Kebakaran hutan yang melanda kawasan Gunung Bromo meluas hingga ke Kabupaten Probolinggo dengan hangusnya lahan seluas 7,9 hektare pada Selasa (4/8/2026), sebagaimana dilansir dari Detik Travel.
Kobaran api awalnya memicu kerusakan di Blok Bantengan, Kecamatan Senduro, Kabupaten Lumajang, sebelum merembet ke kawasan Watu Gede, Kecamatan Sukapura, Kabupaten Probolinggo. Tim gabungan dari BPBD, Balai Besar Taman Nasional Bromo Tengger Semeru (TNBTS), Perhutani, TNI, Polri, serta relawan terus berupaya memadamkan api yang bergerak ke arah timur.

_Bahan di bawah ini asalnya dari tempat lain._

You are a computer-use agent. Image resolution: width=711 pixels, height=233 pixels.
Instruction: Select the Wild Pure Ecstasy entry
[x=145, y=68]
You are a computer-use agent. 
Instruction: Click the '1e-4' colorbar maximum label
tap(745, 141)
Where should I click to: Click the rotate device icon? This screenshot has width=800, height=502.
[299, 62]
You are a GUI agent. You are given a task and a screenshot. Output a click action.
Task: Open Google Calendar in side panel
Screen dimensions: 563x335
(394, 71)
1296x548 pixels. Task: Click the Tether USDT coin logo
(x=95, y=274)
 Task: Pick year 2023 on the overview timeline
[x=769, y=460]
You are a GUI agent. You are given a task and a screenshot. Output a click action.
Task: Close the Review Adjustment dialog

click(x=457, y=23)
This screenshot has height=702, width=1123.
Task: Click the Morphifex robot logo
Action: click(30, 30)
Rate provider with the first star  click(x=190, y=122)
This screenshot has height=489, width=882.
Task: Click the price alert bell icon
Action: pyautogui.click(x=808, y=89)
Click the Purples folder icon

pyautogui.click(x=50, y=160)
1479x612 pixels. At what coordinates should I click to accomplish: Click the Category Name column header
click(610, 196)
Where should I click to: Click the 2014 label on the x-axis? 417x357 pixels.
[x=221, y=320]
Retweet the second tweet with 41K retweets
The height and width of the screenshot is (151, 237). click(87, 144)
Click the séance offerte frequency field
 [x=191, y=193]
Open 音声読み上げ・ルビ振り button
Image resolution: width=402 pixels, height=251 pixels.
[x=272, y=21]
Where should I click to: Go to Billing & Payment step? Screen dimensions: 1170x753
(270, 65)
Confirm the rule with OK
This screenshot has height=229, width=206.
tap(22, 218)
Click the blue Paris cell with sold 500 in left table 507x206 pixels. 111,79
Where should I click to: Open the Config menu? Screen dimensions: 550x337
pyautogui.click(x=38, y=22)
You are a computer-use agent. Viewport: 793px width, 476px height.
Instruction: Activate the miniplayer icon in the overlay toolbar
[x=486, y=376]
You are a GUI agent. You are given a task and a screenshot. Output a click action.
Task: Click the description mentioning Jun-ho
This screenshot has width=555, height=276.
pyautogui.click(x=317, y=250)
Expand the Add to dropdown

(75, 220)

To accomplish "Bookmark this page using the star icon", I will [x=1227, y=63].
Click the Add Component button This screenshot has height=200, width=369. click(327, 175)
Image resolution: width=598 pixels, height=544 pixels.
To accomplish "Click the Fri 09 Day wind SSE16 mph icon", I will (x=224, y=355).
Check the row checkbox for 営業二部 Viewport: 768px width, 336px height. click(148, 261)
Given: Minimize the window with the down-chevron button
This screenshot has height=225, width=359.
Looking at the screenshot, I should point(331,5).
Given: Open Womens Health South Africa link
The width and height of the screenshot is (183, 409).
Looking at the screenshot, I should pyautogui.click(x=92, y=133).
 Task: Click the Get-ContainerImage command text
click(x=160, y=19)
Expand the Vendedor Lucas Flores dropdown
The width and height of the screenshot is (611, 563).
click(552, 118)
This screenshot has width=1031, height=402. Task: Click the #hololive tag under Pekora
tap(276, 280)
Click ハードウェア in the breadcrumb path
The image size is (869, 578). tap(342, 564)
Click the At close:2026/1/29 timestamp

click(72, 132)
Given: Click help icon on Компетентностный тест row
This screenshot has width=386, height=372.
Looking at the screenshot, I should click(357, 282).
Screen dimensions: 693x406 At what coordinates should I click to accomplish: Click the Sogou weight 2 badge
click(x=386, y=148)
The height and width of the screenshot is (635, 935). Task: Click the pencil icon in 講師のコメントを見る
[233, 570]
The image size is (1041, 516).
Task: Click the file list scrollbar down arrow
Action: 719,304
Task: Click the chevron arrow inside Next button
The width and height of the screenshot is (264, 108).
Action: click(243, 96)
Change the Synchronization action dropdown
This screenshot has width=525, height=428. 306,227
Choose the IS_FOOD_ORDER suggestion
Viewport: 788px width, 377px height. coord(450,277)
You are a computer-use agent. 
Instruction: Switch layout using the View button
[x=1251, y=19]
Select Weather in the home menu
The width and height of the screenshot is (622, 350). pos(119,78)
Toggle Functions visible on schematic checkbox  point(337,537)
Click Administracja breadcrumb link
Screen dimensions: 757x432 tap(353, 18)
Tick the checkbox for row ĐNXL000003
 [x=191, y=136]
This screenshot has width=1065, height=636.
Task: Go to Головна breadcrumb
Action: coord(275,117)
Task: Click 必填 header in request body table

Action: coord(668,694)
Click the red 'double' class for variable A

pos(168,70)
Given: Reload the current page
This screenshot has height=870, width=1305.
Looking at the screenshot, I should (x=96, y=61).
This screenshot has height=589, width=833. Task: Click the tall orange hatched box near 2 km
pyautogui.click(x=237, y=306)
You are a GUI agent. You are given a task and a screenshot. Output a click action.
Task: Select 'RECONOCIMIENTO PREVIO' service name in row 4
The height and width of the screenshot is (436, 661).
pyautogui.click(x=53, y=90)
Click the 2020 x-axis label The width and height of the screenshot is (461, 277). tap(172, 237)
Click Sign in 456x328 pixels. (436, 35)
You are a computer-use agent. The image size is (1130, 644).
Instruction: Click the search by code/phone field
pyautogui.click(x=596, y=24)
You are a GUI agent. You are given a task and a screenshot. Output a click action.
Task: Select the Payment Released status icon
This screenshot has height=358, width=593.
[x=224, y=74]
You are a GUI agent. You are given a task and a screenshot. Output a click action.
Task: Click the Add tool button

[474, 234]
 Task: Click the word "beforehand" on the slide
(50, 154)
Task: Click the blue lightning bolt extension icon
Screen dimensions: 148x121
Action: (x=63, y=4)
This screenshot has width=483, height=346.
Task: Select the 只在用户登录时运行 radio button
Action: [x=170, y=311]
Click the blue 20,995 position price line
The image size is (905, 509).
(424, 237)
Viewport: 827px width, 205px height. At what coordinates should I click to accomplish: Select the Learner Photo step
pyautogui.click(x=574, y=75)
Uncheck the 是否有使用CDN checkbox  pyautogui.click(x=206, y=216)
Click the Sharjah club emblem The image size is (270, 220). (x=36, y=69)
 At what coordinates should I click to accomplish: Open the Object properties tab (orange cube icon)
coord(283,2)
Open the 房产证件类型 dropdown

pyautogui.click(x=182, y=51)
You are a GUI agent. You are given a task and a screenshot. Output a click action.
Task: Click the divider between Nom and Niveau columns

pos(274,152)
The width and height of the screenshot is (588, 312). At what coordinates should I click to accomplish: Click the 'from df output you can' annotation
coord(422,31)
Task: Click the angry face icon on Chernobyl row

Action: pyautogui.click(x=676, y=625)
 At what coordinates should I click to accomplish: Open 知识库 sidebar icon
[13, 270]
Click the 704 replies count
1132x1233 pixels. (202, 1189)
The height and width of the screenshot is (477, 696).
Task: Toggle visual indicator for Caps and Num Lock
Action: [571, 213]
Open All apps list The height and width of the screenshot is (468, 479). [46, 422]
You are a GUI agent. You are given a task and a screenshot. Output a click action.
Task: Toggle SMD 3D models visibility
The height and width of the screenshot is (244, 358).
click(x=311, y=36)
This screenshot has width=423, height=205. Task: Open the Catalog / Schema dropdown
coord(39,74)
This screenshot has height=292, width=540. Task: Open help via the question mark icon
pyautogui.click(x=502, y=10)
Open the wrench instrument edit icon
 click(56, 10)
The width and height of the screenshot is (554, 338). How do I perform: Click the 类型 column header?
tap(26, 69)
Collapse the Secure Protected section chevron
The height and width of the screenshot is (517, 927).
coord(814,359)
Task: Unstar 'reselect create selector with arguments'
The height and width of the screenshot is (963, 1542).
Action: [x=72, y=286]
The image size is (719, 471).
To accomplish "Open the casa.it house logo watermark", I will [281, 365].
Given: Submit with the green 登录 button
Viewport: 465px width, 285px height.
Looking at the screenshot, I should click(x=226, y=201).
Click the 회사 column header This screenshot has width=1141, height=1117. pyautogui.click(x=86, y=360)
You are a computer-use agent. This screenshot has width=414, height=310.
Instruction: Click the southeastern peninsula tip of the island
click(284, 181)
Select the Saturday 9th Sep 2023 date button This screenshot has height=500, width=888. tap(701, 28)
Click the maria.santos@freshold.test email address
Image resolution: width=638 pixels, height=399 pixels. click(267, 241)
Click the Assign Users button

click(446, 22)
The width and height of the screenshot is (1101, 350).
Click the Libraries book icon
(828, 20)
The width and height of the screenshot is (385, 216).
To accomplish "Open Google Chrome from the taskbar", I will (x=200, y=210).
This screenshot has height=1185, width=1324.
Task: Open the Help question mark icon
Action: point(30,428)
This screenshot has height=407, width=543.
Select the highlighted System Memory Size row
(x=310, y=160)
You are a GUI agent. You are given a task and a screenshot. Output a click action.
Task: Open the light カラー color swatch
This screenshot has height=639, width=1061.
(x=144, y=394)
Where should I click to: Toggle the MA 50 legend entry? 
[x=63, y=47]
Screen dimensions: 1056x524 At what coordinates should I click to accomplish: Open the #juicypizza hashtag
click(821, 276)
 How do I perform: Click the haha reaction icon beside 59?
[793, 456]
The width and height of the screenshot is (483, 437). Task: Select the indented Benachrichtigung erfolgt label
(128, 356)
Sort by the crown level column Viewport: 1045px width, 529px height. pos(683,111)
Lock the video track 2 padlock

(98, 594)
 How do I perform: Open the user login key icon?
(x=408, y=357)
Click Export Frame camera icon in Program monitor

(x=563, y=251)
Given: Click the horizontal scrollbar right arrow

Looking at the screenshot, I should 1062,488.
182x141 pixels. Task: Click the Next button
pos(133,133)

Titik api dilaporkan mulai memasuki wilayah administratif Desa Sariwani, Kecamatan Sukapura sekitar pukul 08.20 WIB. Personel gabungan langsung diterjunkan untuk mengendalikan pergerakan api dari jalur Blok Bantengan menuju Pusung Jantur menggunakan peralatan manual berupa kepyok dan backpack sprayer.
Petugas di lapangan menghadapi kendala medan yang sangat curam, sehingga memperlambat proses pemadaman. Kobaran api yang sempat mendekati wilayah Kabupaten Probolinggo akhirnya berhasil diredam oleh petugas.
"Sudah padam untuk yang mengarah ke wilayah Kabupaten Probolinggo dekat titik wilayah kami. Tetapi personel masih melakukan pemadaman karena api di lokasi lain masih menyala dan merembet ke arah timur," kata Oemar Sjarief, Kepala Pelaksana BPBD Probolinggo.
Medan yang terjal di lereng Kaldera Tengger membuat upaya pengendalian api memerlukan kehati-hatian tinggi demi meminimalkan risiko kecelakaan kerja bagi para petugas di lapangan.
"Lokasi kebakaran berada di lereng Kaldera Tengger yang sangat terjal. Karena itu kami mengutamakan keselamatan seluruh personel yang bertugas. Upaya pemadaman tetap dilakukan semaksimal mungkin dengan melibatkan seluruh unsur," ujar Bang Bang Suriano, Kepala Bagian Tata Usaha Balai Besar TNBTS.
Operasi pemadaman tersebut melibatkan personel gabungan dari TNBTS, BPBD Jawa Timur, BPBD Probolinggo, Perhutani, TNI, Polri, pemandu wisata, serta warga Desa Ranu Pani dan Desa Radas. Pihak TNBTS mencatat bahwa pendataan luas area terdampak masih terus berjalan seiring fokus utama pemadaman.
Guna menjaga keselamatan pengunjung, Balai Besar TNBTS menutup sebagian akses masuk wisata Gunung Bromo sejak Senin (3/8/2026) malam melalui jalur Jemplang, Coban Trisula, dan Senduro. Wisatawan masih diizinkan masuk lewat pintu Cemoro Lawang dan Wonokitri dengan batas area kunjungan hingga Lautan Pasir.